*Work instructions*: Your answer should consist of every line in the records that holds "לישמניה".

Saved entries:
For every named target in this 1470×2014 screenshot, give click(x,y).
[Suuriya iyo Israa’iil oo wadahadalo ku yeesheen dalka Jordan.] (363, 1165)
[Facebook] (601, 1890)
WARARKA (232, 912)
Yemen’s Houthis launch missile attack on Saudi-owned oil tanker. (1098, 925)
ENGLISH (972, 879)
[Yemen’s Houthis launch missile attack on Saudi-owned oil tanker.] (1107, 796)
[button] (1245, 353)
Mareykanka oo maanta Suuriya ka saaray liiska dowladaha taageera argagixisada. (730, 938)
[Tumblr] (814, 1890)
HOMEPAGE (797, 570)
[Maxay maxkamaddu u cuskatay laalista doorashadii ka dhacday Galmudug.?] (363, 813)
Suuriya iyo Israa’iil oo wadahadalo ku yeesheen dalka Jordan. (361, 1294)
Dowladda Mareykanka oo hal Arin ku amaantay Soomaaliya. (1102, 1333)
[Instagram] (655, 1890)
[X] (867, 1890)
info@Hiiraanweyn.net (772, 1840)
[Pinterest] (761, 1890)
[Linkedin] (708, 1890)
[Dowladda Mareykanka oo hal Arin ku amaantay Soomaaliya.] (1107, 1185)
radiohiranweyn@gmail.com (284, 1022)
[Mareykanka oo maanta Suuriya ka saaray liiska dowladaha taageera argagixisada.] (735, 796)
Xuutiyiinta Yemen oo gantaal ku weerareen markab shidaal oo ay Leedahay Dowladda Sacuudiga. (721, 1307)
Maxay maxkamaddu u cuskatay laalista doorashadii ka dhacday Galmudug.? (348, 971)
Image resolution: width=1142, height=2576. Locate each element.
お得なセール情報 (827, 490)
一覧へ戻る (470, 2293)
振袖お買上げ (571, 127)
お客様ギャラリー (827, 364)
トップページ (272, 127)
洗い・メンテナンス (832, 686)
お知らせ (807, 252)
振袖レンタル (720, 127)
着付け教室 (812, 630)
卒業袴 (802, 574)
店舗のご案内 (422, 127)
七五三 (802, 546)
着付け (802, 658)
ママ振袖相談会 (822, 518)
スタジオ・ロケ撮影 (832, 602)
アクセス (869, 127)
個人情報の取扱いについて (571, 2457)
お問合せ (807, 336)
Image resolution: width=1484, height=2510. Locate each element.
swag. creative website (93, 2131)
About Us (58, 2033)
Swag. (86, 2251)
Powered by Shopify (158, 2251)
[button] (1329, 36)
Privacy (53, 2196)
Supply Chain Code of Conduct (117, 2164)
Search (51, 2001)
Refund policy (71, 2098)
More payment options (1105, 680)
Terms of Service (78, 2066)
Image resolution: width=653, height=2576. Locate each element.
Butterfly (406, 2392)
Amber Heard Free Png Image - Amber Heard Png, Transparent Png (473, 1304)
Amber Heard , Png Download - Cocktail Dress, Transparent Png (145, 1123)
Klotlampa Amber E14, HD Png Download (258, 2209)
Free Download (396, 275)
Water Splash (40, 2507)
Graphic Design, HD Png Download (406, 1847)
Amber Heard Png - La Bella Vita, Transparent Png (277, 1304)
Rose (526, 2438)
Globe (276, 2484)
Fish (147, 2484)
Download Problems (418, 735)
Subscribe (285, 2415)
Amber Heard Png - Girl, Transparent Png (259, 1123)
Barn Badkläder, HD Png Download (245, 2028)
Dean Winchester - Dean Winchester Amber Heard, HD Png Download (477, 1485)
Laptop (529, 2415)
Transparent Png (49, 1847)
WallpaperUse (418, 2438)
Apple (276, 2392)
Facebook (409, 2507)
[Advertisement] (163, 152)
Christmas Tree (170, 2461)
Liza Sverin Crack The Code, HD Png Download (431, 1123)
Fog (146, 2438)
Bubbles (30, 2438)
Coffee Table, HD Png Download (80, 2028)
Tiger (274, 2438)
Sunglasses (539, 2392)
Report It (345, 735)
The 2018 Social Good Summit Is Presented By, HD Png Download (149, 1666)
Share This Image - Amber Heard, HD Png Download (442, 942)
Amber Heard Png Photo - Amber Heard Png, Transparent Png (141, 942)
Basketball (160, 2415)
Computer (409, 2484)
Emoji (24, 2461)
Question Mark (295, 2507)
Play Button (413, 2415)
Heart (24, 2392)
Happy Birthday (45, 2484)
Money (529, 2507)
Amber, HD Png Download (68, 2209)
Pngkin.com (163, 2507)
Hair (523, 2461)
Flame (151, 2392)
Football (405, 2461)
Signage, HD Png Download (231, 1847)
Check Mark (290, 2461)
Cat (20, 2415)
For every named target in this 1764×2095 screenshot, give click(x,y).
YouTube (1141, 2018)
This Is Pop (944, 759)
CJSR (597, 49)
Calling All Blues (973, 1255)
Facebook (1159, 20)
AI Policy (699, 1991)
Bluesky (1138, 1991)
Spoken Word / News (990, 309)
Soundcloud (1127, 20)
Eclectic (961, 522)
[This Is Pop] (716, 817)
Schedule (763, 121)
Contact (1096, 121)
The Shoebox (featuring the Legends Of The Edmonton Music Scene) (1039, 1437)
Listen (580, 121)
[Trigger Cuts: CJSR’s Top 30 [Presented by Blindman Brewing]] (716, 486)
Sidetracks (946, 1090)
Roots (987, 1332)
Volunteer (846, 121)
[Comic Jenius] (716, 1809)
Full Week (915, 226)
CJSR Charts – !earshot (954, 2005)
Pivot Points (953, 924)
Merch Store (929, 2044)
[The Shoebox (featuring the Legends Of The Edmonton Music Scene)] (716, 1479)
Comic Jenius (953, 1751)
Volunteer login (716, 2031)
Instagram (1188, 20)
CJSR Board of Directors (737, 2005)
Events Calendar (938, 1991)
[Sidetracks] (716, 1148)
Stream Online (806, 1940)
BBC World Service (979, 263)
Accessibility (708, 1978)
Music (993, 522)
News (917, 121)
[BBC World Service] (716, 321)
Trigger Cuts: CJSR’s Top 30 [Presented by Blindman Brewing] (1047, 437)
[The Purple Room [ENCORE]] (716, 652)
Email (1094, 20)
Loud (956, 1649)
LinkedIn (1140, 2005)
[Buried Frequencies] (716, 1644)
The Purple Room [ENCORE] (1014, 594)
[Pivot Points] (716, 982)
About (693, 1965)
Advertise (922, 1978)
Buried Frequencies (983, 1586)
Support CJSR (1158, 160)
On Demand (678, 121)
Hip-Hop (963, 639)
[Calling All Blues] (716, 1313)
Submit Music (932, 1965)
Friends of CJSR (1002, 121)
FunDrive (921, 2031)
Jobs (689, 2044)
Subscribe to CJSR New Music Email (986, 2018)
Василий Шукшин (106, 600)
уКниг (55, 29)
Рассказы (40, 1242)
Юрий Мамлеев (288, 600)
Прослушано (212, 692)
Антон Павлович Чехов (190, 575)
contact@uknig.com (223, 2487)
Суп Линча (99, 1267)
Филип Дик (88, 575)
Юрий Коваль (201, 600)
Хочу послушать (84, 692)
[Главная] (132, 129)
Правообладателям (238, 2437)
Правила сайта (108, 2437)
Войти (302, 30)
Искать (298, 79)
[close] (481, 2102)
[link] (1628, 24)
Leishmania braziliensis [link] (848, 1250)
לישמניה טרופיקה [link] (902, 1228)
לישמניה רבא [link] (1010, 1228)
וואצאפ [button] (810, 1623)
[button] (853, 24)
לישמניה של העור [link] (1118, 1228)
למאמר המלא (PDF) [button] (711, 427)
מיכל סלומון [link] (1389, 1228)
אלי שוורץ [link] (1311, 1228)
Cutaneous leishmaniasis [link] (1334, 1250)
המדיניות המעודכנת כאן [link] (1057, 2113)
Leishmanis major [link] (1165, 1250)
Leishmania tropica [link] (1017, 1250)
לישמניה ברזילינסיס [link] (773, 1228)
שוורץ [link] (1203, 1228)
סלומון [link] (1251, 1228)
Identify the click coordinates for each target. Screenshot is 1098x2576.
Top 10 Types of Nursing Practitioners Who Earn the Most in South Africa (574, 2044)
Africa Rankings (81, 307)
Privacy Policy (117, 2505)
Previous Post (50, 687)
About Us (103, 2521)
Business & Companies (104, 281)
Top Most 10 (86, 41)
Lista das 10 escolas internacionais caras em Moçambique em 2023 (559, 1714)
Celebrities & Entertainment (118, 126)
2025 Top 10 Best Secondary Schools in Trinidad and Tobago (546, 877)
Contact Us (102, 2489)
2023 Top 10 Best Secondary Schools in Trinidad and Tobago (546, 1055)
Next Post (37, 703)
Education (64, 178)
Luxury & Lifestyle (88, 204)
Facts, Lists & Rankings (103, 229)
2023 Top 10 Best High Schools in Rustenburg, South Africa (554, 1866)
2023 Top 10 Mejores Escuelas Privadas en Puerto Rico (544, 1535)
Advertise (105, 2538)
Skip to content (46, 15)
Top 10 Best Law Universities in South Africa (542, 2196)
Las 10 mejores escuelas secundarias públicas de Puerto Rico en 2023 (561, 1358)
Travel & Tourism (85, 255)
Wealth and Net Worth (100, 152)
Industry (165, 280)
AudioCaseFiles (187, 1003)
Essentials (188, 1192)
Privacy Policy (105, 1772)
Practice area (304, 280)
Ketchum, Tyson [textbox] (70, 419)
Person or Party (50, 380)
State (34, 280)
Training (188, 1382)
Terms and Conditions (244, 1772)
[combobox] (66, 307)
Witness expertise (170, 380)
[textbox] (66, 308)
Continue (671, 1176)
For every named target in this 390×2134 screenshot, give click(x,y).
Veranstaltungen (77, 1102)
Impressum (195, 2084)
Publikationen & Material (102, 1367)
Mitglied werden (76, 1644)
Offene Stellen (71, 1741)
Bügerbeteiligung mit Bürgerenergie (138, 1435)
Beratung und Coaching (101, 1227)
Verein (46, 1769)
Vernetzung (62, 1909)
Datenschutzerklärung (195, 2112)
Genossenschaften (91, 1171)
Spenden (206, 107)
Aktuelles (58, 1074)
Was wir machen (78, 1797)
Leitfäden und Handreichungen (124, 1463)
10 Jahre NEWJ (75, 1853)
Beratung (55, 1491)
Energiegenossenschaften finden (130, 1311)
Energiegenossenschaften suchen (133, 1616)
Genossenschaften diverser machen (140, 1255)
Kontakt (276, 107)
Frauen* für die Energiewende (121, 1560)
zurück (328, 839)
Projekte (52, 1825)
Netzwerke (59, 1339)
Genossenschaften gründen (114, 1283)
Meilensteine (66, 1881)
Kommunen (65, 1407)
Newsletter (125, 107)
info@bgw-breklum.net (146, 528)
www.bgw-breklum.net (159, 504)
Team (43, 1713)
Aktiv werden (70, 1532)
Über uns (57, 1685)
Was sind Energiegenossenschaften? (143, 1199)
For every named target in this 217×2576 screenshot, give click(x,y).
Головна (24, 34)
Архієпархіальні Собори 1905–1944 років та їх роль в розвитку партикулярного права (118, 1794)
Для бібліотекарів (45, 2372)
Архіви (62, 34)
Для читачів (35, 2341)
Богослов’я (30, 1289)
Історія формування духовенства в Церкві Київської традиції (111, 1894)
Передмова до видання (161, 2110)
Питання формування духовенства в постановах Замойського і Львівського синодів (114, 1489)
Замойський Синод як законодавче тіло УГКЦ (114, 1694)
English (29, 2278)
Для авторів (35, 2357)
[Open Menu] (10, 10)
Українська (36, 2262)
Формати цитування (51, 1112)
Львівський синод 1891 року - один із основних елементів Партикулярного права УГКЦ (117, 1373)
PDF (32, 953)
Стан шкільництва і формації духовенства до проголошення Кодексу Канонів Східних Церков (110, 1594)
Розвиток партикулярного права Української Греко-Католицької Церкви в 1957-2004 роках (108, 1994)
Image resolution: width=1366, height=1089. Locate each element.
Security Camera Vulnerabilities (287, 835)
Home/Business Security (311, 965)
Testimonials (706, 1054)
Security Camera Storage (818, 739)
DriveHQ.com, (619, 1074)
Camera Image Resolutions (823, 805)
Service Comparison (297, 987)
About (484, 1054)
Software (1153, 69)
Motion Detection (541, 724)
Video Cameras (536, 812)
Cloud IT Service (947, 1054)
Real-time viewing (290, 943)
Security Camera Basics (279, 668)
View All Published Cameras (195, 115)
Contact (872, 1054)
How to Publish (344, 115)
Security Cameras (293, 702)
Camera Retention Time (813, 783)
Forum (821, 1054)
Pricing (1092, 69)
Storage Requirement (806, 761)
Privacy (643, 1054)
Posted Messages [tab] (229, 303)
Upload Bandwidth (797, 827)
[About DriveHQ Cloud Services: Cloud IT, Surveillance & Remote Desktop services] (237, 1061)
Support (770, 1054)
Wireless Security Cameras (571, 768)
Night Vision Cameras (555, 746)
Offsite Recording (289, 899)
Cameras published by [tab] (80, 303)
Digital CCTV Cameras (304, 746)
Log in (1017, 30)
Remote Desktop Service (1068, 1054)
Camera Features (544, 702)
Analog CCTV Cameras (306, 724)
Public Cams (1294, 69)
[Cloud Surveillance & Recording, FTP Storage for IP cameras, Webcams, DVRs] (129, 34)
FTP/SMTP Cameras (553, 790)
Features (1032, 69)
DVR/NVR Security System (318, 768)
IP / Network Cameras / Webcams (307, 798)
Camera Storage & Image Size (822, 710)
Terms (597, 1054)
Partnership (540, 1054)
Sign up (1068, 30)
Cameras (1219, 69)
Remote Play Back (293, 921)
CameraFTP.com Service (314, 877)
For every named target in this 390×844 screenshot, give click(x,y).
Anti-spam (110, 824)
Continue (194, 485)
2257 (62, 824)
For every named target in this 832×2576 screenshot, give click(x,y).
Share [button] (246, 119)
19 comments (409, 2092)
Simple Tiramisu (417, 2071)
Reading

*Exercise solution*:
לישמניה טרופיקה [link] (902, 1228)
לישמניה רבא [link] (1010, 1228)
לישמניה של העור [link] (1118, 1228)
לישמניה ברזילינסיס [link] (773, 1228)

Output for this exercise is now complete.